Die Bundesregierung ist durch die Unterstützung des Embargos führend am Krieg gegen Syrien beteiligt. Ein Gespräch mit Bernd Duschner

Karin Leukefeld

Sie haben einen Appell an die Bundeskanzlerin initiiert, mit dem Sie fordern, das »Aushungern des syrischen Volkes« durch Wirtschaftssanktionen zu beenden. Was erhoffen Sie sich von dem Aufruf?

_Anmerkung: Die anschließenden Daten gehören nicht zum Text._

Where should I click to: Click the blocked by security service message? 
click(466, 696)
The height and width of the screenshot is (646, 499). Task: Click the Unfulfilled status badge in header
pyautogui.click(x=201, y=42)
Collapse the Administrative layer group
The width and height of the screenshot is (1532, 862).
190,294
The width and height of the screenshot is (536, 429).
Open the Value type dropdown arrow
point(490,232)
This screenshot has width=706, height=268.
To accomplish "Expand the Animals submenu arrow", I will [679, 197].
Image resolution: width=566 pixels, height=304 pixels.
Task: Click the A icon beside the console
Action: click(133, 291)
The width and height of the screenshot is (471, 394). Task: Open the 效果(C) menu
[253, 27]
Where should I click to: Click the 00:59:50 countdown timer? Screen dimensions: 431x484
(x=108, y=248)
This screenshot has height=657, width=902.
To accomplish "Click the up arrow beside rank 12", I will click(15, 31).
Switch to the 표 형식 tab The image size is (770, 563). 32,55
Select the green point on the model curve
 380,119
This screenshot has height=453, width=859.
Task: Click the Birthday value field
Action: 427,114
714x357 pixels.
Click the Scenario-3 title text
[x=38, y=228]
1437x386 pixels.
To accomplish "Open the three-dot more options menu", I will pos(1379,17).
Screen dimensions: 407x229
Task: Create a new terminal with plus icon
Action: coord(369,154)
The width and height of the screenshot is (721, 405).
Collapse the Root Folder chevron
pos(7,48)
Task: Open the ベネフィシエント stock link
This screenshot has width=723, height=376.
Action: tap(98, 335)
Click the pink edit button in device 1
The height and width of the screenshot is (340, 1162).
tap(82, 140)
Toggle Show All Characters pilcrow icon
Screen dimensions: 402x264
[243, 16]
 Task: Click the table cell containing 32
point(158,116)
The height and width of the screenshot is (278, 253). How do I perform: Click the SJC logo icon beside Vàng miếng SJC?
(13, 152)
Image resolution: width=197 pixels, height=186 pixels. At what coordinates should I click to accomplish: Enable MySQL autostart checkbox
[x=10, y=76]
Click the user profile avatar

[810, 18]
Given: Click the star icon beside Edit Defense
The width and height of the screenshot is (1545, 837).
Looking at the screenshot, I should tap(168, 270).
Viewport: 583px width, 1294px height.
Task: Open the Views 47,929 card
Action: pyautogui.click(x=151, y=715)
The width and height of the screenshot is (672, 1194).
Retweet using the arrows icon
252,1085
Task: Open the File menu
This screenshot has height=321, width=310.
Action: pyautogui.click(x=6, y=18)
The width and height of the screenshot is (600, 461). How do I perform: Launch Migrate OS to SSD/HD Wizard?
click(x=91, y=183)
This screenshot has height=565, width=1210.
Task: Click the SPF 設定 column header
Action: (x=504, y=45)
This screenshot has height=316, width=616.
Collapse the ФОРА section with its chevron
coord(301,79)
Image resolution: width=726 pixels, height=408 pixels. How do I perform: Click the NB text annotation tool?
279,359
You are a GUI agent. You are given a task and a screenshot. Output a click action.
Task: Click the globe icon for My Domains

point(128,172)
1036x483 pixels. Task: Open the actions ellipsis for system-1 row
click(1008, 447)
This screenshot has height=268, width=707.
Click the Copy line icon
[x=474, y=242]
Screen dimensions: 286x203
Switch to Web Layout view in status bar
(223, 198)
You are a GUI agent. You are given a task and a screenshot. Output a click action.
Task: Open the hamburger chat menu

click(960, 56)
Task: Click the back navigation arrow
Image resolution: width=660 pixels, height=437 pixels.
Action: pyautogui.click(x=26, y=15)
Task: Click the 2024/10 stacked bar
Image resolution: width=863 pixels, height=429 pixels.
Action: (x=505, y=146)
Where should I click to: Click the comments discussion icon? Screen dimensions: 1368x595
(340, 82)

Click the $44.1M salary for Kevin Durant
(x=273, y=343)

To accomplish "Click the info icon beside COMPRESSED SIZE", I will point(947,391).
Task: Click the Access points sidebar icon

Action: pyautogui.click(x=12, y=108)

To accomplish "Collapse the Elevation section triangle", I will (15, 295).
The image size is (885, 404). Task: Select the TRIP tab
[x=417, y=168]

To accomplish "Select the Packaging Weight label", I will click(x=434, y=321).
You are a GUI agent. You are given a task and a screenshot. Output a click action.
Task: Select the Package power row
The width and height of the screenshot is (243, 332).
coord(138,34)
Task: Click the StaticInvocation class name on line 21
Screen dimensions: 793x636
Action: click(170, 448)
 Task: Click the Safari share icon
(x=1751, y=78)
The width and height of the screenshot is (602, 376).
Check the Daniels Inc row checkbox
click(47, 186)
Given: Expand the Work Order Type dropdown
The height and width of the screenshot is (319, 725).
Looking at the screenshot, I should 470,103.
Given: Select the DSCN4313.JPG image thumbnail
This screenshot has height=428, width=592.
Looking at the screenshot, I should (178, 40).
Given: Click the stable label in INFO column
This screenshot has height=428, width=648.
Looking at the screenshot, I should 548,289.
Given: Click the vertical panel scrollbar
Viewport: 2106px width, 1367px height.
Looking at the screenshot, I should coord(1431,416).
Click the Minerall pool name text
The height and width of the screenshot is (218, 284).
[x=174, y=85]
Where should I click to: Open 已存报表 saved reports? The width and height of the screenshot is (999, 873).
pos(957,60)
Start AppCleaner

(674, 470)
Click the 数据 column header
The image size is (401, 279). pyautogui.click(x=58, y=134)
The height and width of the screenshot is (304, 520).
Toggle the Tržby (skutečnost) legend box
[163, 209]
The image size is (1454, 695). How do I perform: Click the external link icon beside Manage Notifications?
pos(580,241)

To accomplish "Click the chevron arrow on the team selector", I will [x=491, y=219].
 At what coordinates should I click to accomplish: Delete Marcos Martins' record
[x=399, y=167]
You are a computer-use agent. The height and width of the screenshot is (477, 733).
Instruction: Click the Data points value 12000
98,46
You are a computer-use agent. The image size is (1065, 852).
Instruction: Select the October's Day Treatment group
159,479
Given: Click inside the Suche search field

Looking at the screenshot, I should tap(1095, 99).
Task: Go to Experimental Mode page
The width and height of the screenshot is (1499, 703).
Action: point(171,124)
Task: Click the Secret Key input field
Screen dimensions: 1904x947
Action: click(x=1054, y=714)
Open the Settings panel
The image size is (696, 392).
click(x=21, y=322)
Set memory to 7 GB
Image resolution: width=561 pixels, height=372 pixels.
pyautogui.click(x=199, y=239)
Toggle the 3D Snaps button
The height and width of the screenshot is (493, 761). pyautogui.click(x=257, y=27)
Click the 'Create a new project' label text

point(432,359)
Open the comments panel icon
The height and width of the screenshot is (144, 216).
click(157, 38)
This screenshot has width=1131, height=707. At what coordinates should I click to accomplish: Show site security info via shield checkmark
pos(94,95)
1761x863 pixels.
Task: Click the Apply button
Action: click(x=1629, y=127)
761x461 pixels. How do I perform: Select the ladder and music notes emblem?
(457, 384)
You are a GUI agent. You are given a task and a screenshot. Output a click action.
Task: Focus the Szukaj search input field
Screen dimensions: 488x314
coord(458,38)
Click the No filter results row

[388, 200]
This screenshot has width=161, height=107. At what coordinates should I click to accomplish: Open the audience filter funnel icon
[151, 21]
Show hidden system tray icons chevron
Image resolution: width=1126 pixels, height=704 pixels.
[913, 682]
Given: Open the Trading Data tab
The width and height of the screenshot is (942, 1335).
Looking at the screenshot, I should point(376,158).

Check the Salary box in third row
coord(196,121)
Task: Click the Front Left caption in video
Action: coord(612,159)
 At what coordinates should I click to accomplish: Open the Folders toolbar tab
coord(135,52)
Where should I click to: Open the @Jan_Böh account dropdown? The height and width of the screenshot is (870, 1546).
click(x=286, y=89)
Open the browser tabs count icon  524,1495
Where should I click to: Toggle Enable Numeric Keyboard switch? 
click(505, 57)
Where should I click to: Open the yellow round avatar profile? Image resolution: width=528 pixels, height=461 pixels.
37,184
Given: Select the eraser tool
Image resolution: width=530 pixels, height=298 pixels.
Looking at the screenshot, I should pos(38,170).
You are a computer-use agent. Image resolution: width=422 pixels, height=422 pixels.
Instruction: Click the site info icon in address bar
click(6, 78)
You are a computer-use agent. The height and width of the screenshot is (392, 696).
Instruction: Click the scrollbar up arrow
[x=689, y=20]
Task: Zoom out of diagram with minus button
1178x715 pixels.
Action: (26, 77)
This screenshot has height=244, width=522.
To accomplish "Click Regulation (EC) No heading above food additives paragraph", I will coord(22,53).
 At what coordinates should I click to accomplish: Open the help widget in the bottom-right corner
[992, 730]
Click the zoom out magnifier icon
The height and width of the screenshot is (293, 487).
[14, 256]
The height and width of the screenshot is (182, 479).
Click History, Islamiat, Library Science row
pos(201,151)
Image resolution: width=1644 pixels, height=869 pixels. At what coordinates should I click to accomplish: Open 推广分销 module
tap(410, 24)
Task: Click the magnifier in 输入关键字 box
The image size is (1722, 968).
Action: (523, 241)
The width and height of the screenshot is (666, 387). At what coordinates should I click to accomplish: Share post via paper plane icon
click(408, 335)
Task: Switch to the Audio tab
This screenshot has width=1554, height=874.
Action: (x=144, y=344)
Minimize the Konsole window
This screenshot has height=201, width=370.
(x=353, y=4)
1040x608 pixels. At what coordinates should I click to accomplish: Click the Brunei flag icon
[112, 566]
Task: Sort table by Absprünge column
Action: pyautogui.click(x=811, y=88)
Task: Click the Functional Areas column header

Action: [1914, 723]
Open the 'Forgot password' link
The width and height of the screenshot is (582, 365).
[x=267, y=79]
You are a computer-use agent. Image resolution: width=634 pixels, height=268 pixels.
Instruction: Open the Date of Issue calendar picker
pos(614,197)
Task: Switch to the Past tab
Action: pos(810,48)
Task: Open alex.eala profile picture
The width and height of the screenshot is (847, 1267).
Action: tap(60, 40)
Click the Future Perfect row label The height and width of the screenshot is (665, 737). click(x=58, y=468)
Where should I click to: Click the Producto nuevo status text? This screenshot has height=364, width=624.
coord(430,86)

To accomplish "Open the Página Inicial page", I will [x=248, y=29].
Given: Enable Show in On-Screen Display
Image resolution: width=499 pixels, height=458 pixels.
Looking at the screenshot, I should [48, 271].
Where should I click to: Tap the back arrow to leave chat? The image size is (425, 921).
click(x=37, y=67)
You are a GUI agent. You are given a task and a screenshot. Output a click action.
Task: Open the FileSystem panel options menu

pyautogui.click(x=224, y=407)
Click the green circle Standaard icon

Eine breite Mobilisierung der Friedensbewegung, aller Menschen mit Verantwortungs- und Gerechtigkeitsgefühl. Jeder weiß, dass in Syrien seit vier Jahren ein blutiger, mörderischer Krieg herrscht. Doch wenige wissen, dass die Bundesregierung an diesem Krieg führend beteiligt ist. Gemeinsam mit den USA, den anderen EU-Ländern und den Staaten der Arabischen Liga hat sie seit 2011 ein sorgfältig abgestimmtes Embargo gegen Syrien verhängt, das das Ziel hat, die Ökonomie lahmzulegen. Auslandsguthaben wurden eingefroren, Importe aus Syrien verboten. Dem Land wurde jede Möglichkeit genommen, notwendige Güter einzukaufen. Millionen Menschen haben Arbeit und Einkommen verloren.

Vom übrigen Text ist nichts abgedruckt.